Сложнее различить его начальные стадии. Разговор о том, что происходило в русской поэзии шестидесятых-семидесятых годов прошедшего века по существу не начат. А когда начнется, это будет, я думаю, рассказ о людях, оказавшихся без средств к речевому существованию. Каждый, кто не мог бесконечно брать у поэзии взаймы, был просто вынужден начать, условно говоря, чеканить собственную монету.

К Цветкову эта – фальшиво звякнувшая – метафора применима не так условно, как к другим поэтам, его сверстникам. Фразы Цветкова медальны, они тяготеют к бронзовеющей латинской риторике, – только половину слов как будто переставили и подменили. Что ж так? Да у нас, видите ли, немножко другая эпоха.

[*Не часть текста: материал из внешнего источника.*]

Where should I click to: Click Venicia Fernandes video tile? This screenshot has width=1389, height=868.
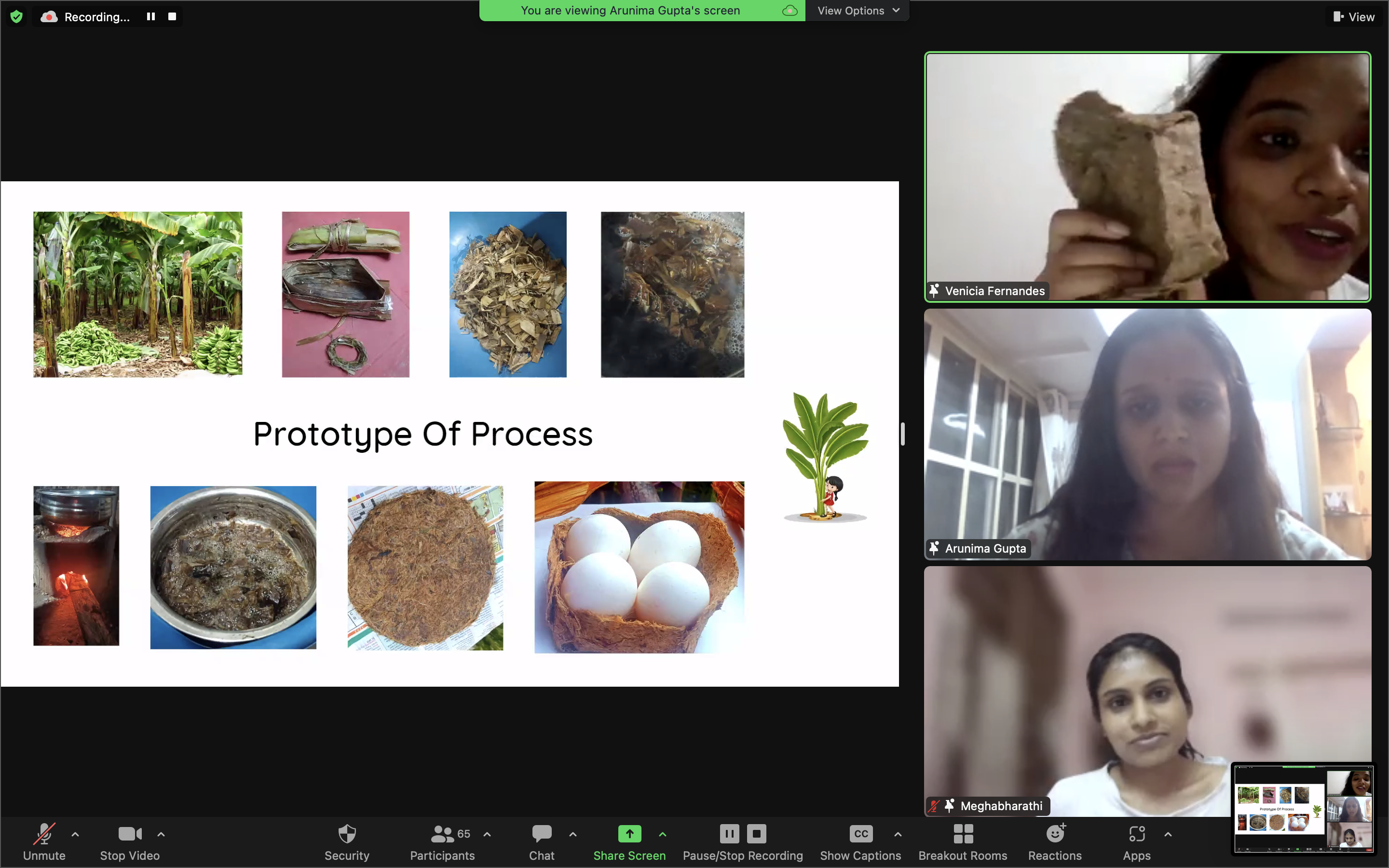click(1147, 177)
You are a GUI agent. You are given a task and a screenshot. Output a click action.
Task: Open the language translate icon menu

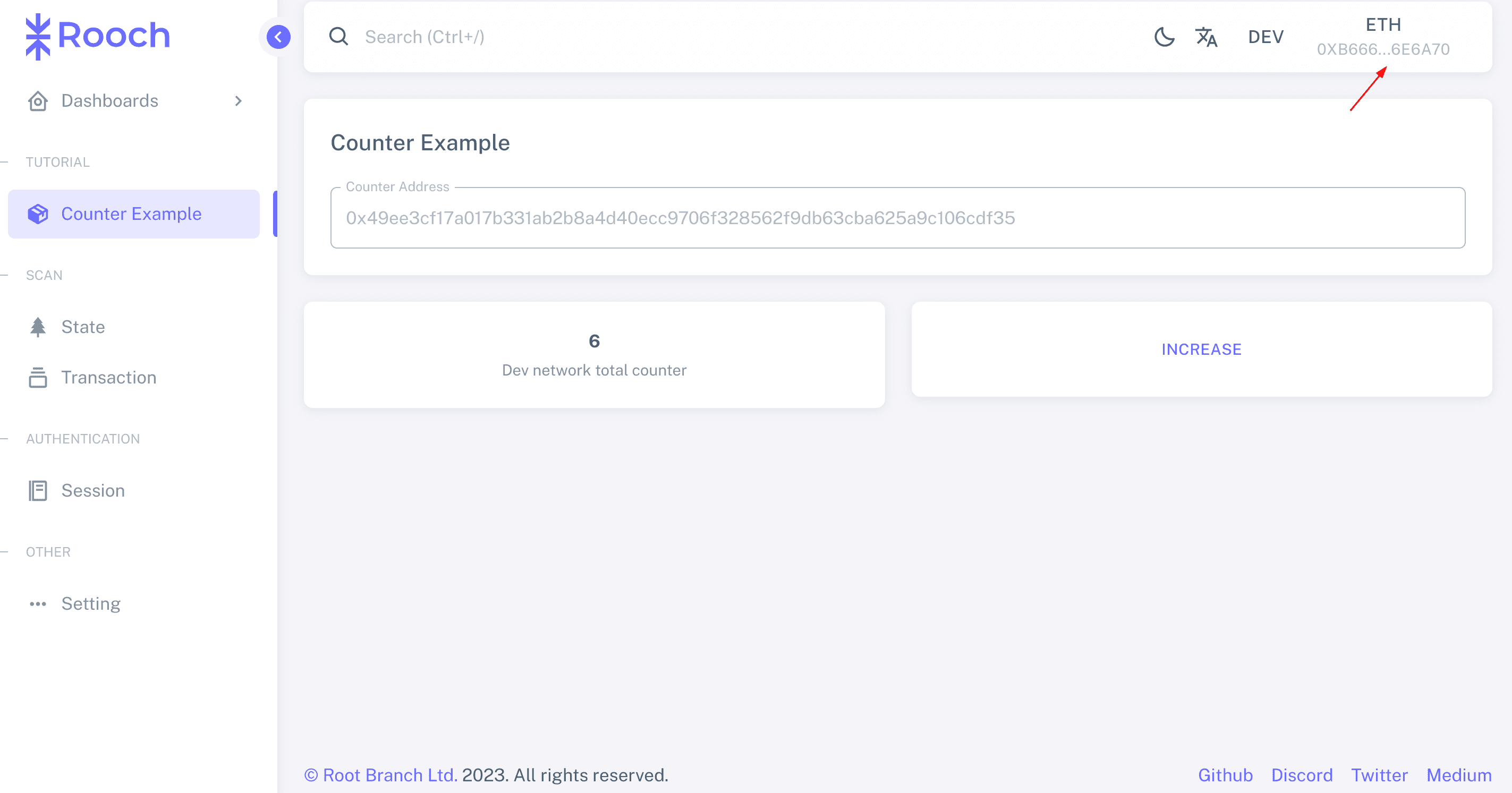point(1206,37)
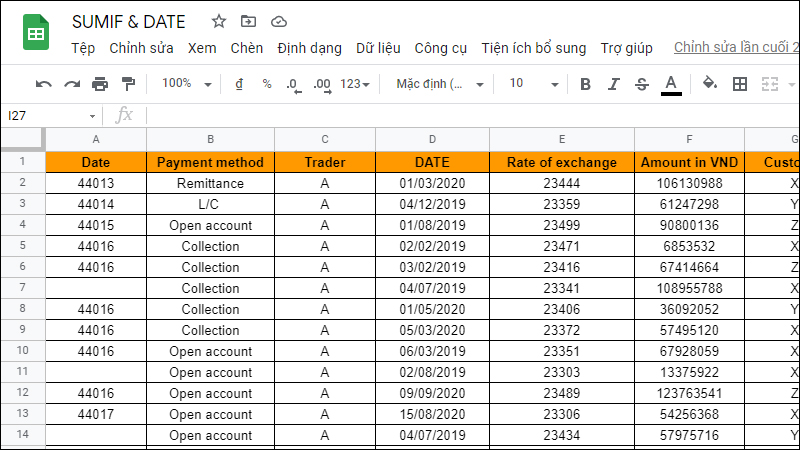The height and width of the screenshot is (450, 800).
Task: Select the paint format roller tool
Action: (x=128, y=84)
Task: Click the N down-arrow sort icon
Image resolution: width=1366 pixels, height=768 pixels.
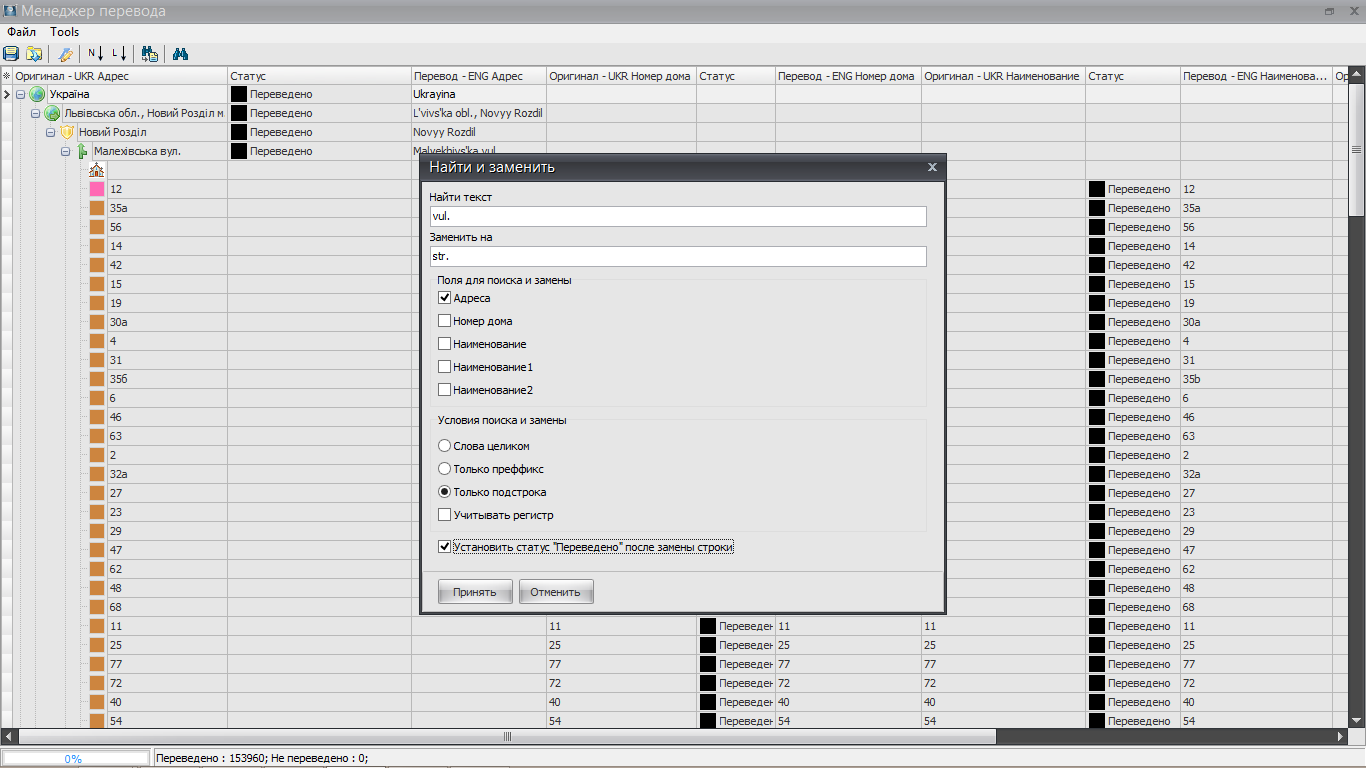Action: pos(96,54)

В ранних стихах Цветкова многократно повторяются и варьируются образы и темы движения в тяге, в упряжке – напряженного волевого усилия («Живое сердце рвется из постромок…», «Трудись, душа в утробе красной, как упряжной чукотский пес…»). Этому есть объяснение. У поэта, начинающего речь «с нуля», на первых порах нет других материалов, кроме тех, что под рукой. Так вот подручные материалы Цветкова оказались на редкость твердыми, тяжелыми. В его поэзии язык и окружающий мир обмениваются физическими свойствами: как бы заражают друг друга своей физикой. И знаменательно, что именно языку диктует свои законы «физика твердого тела».

Поющие камни идут по дорогам — А мы говорим на своем языке.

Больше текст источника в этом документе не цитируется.